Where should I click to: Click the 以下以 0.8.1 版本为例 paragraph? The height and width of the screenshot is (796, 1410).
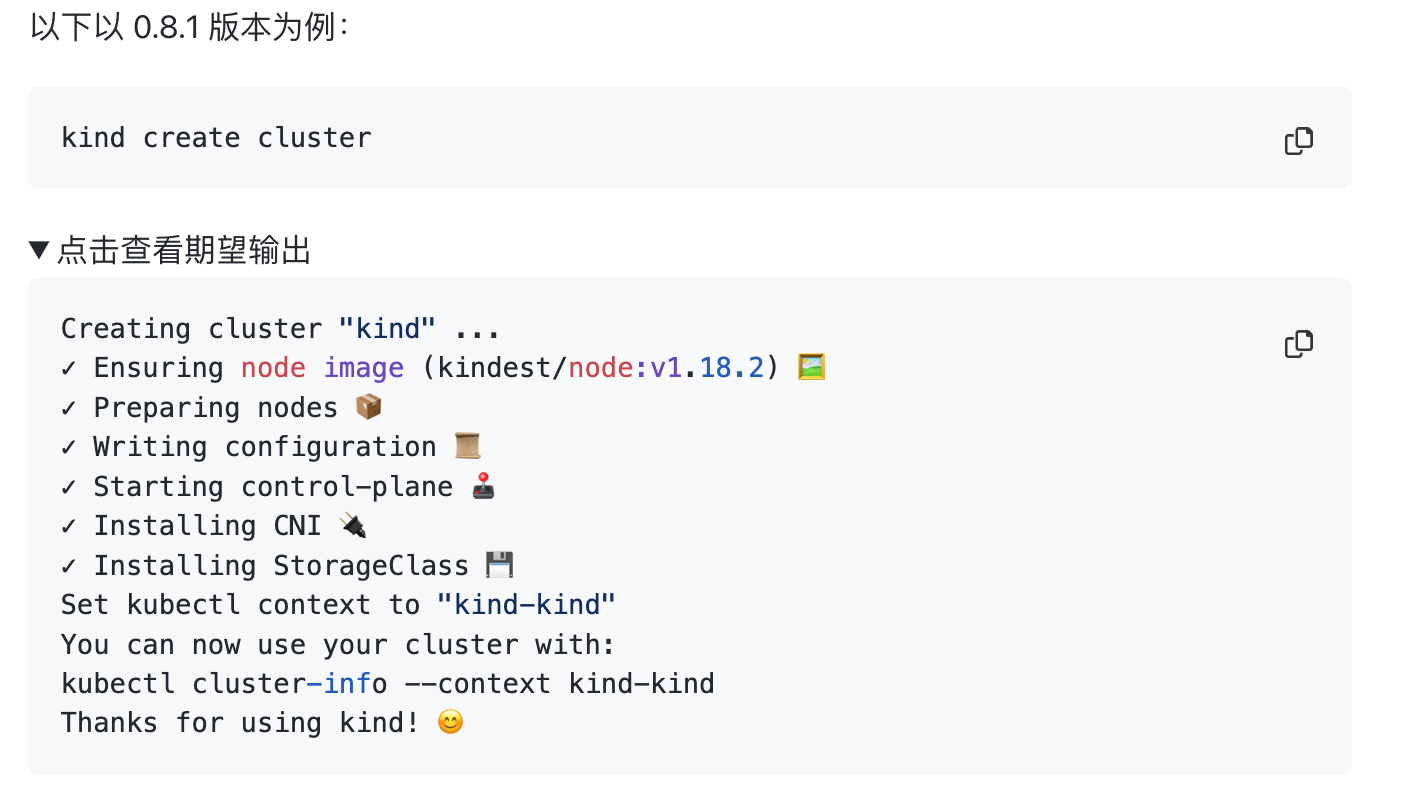click(190, 27)
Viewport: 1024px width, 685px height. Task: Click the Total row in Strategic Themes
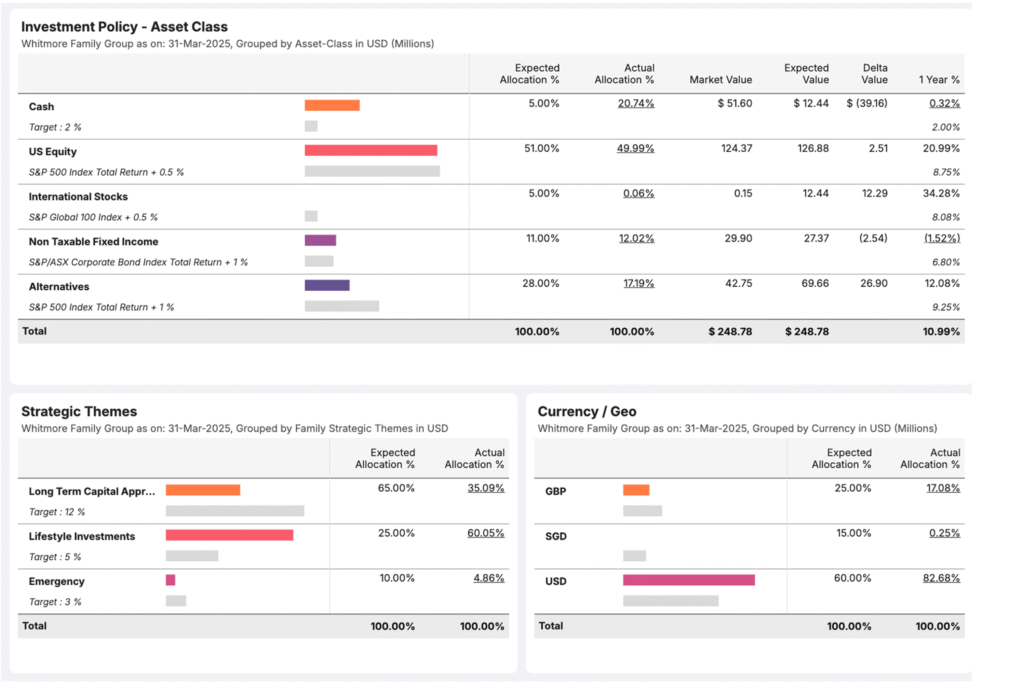click(34, 625)
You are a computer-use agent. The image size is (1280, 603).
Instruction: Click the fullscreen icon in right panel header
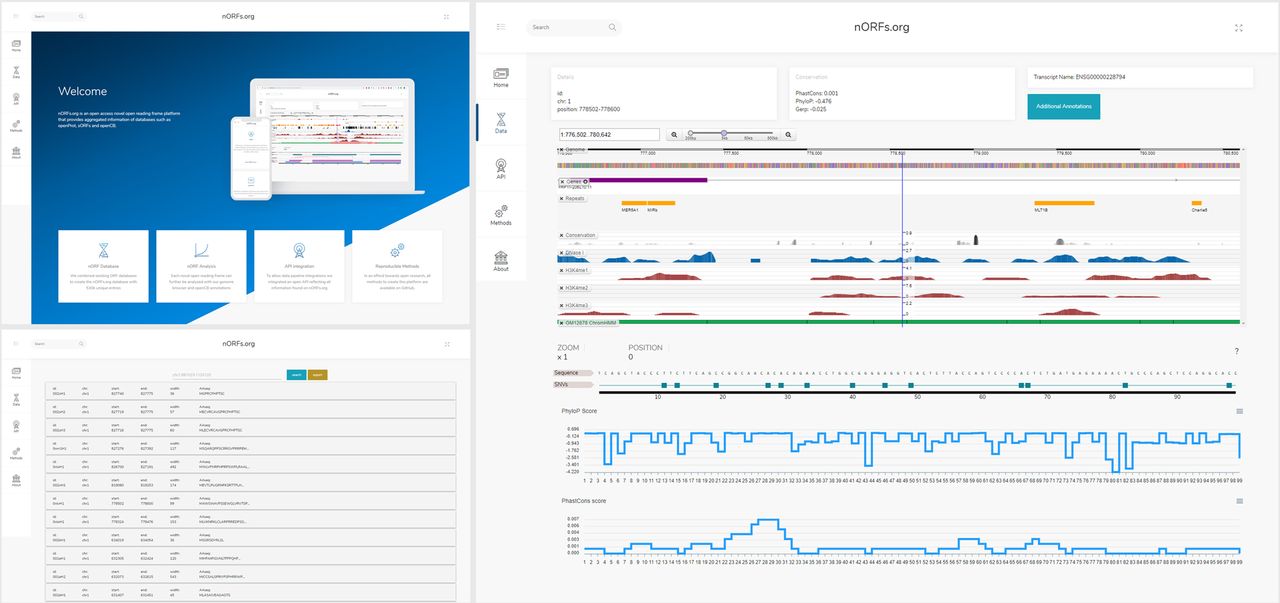pyautogui.click(x=1239, y=28)
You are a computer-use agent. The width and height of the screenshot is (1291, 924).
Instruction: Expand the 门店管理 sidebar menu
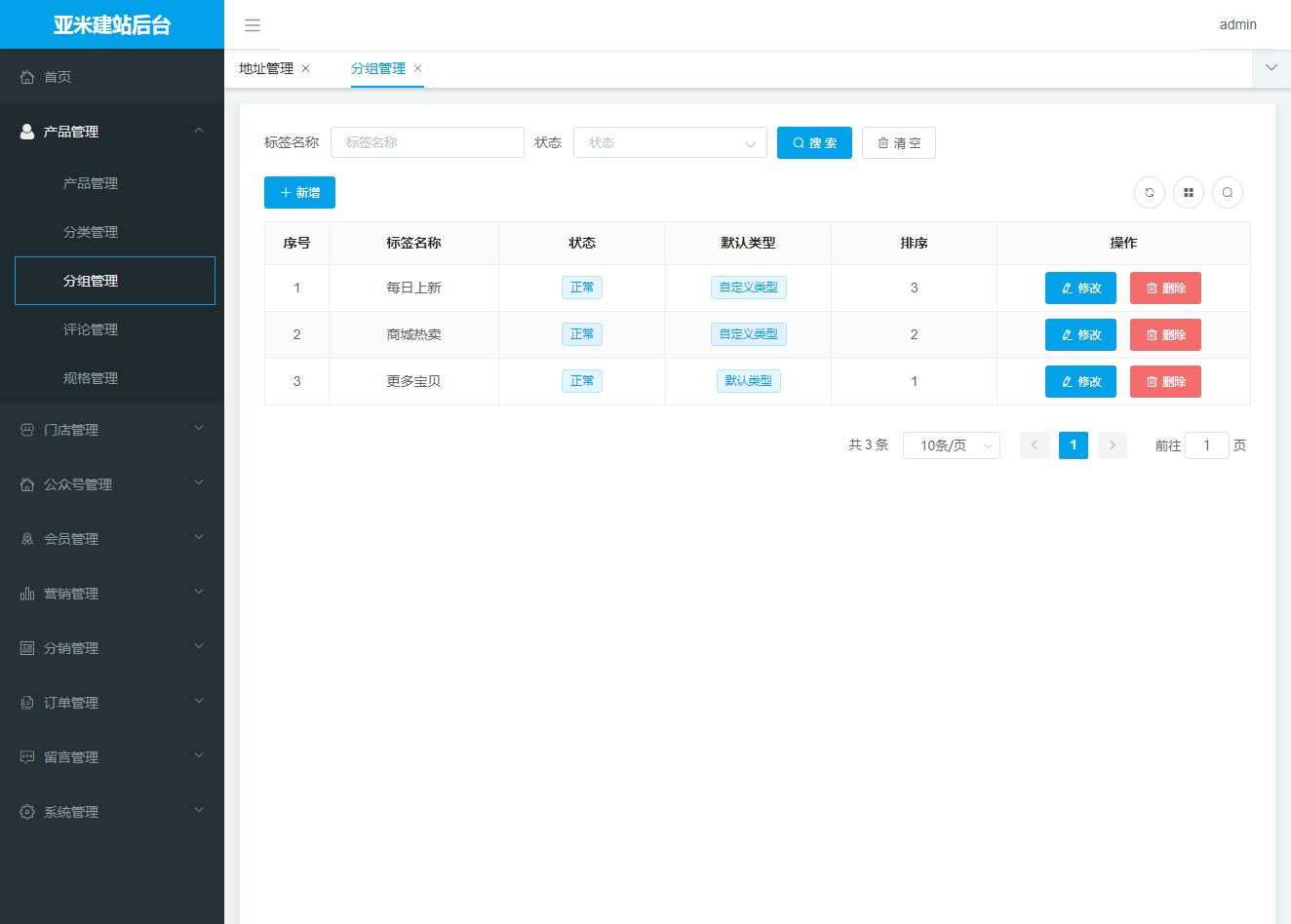click(x=112, y=430)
---*---
■ **Directions for this task**
Without changing a single word, set down all of the material again and leave out its pictures.

■ **Written response**
Where should I click to: Click the 以下以 0.8.1 版本为例 paragraph? The height and width of the screenshot is (796, 1410).
click(190, 27)
Viewport: 1024px width, 685px height. Task: Click the Total row in Strategic Themes
click(34, 625)
You are a computer-use agent. The image size is (1280, 603).
Instruction: Click the fullscreen icon in right panel header
pyautogui.click(x=1239, y=28)
You are a computer-use agent. The width and height of the screenshot is (1291, 924).
Instruction: Expand the 门店管理 sidebar menu
click(x=112, y=430)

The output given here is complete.